In lineups with Mobley at the five and Jarrett Allen on the bench, the Cavs are generally good. Per Cleaning The Glass, they are outscoring teams by 8.2 points per 100 possessions with an offensive rating of 117.4 and a defensive rating of 109.3. The lineups — largely spaced out, playing with tempo and with Mobley controlling the point — work.

But there is a weakness. Per Cleaning The Glass, the opponents have an offensive rebounding percentage of 31.8% vs. those lineups. For the year, that’s 5% higher than the average offensive rebounding rate.

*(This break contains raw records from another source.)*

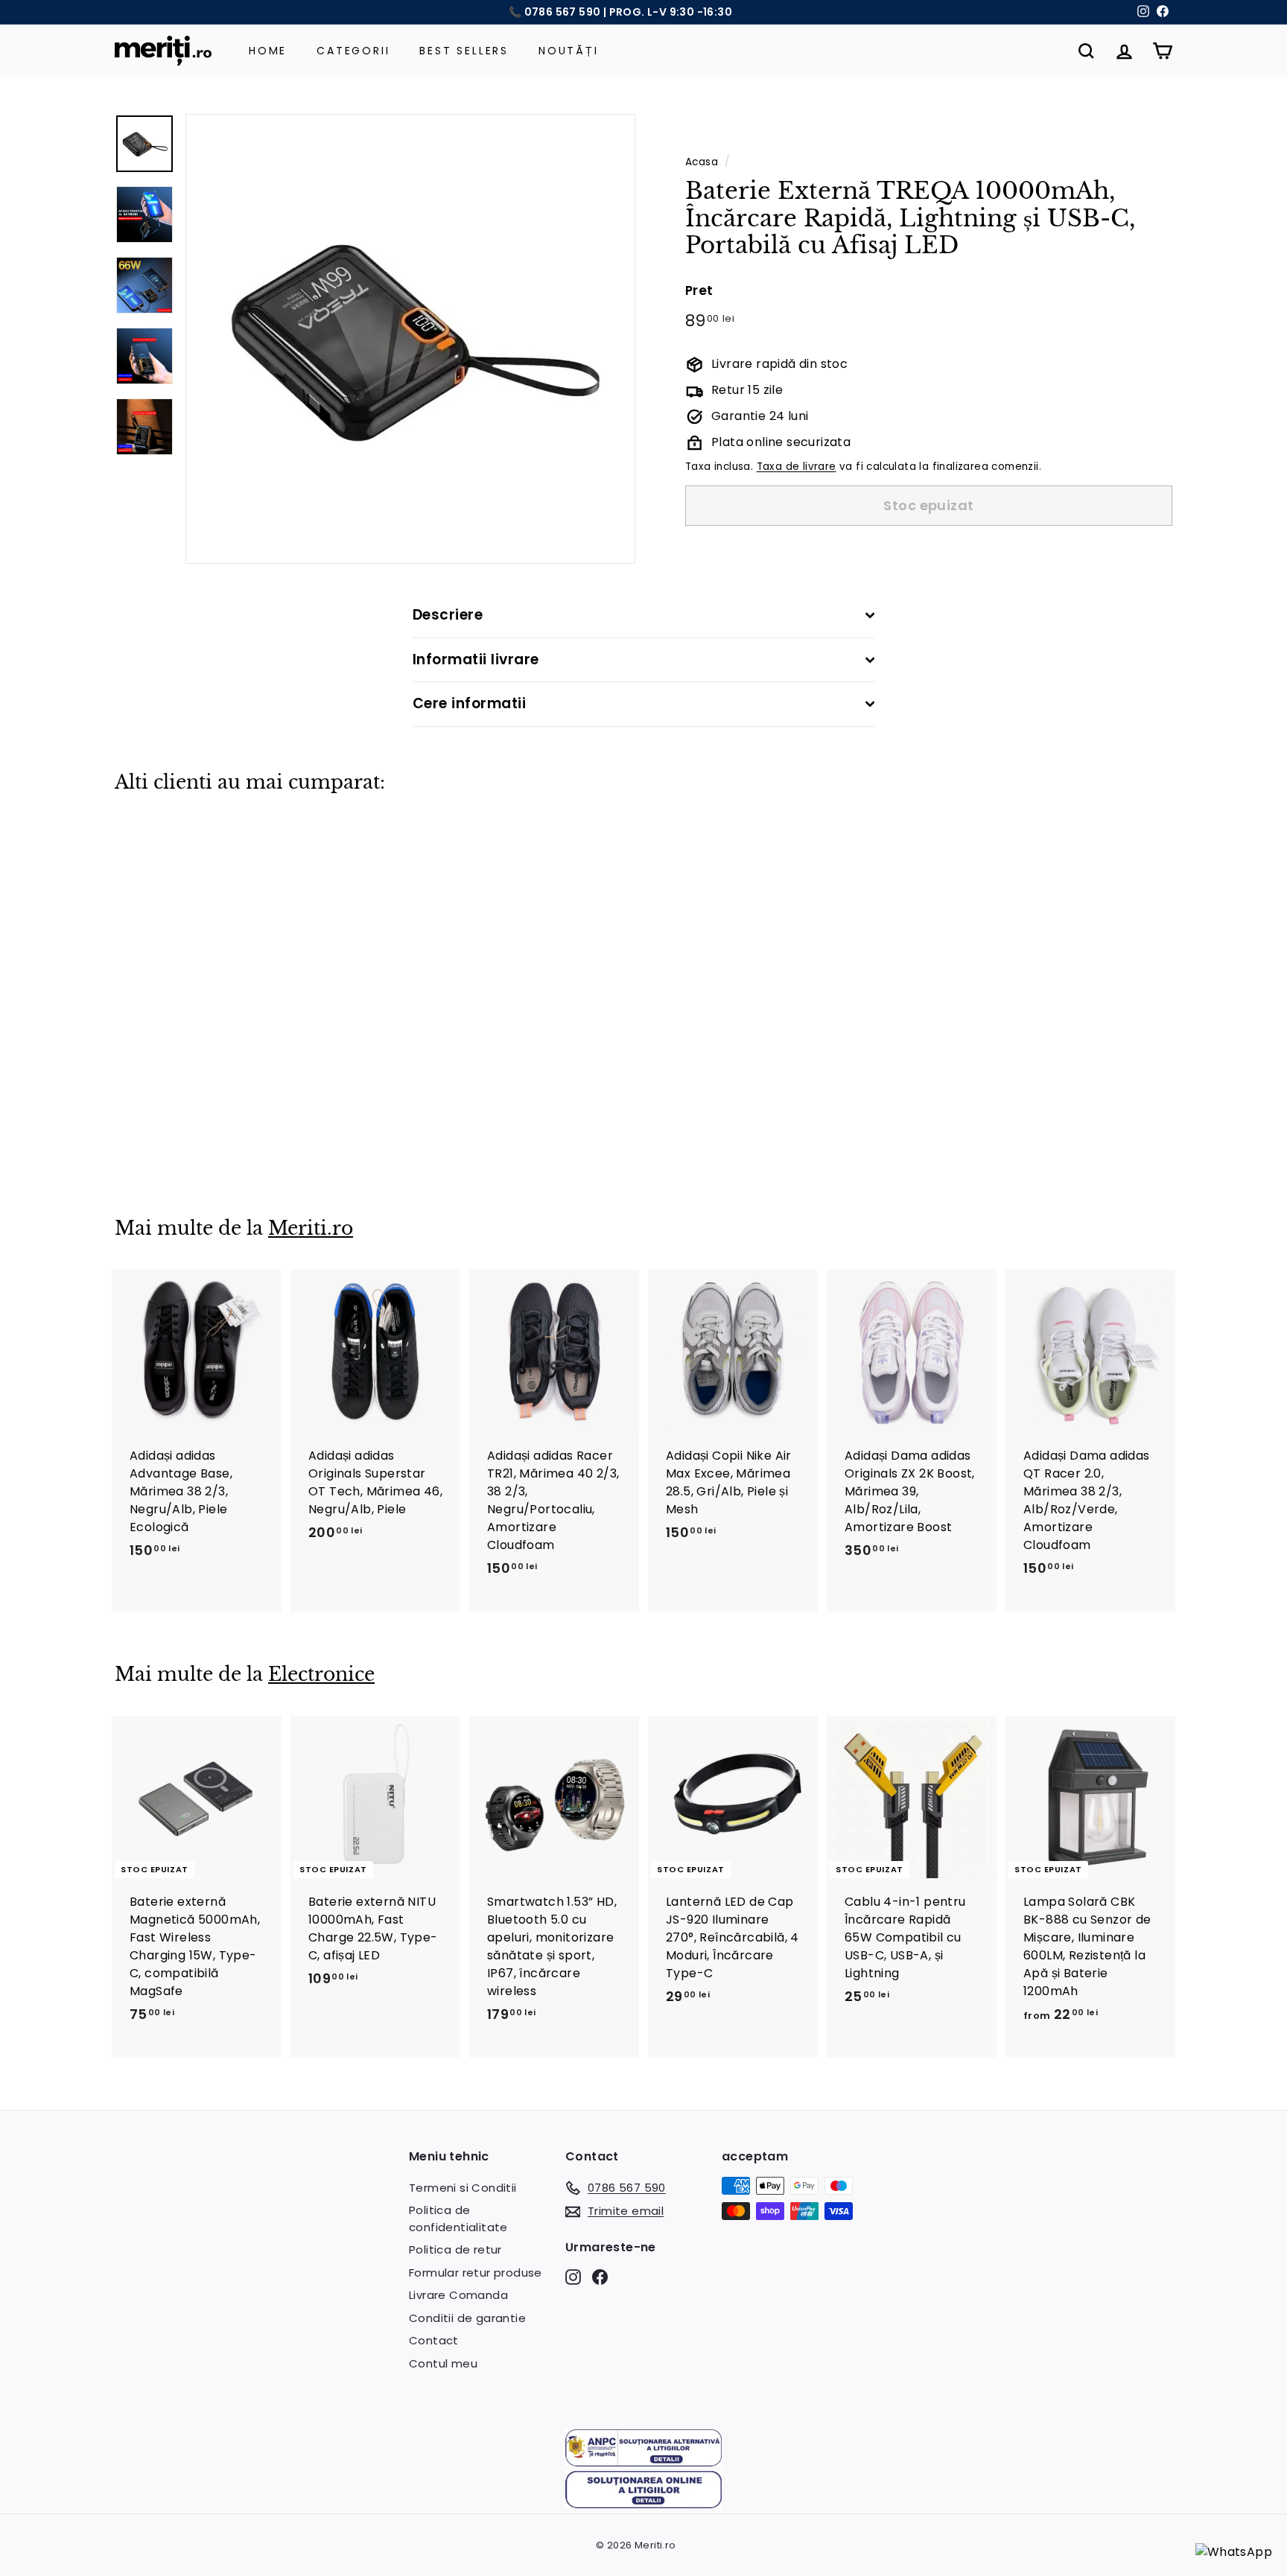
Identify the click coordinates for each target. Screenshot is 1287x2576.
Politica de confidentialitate (458, 2218)
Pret (699, 291)
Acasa (701, 162)
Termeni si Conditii (463, 2187)
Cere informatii (469, 703)
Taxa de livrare (796, 466)
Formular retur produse (475, 2272)
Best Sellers (464, 50)
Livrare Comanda (458, 2295)
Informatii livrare (476, 659)
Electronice (321, 1674)
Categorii (353, 50)
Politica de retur (455, 2249)
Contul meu (443, 2363)
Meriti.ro (310, 1228)
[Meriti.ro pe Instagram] (573, 2276)
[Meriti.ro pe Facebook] (600, 2276)
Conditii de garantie (467, 2318)
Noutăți (568, 50)
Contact (434, 2340)
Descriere (448, 615)
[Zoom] (410, 339)
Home (268, 50)
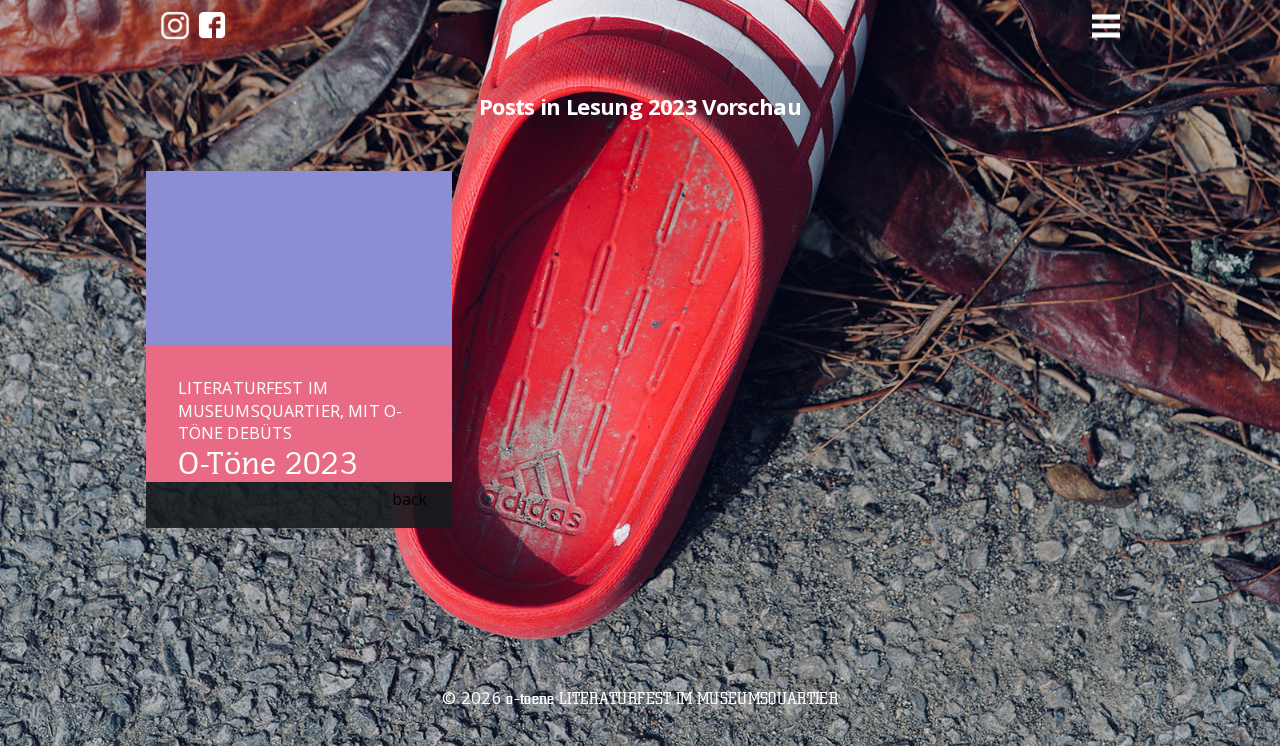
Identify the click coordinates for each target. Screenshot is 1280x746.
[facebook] (212, 25)
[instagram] (175, 25)
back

The Knicks are also one of the league’s best offensive rebounding teams and enter the postseason with the second-best offensive rebounding rate. Cleveland has to find ways to improve this — or at least survive these minutes — to win this series.

Julius Randle’s health is up in the air

Randle, the Knicks’ star forward, suffered an ankle injury late in the season that has his status for the series in doubt.

For Saturday’s Game 1, Randle is listed as questionable and has not yet been cleared for contact. So maybe he doesn’t play in Game 1, but is back for Game 2 in Cleveland or Games 3 and 4 in New York.

But what will Randle look like? Will he be at all compromised by the ankle even when he returns? Or can be the All-NBA player he was during the regular season, including a game against the Cavs were he hit eight three-pointers in a Knicks win? And how do the Knicks adjust without him? This is perhaps the biggest tactical question about this series.

Series prediction

Cavs in seven. It might be over in five or six. But the Knicks are solid and the Cavs are going to learn as they go.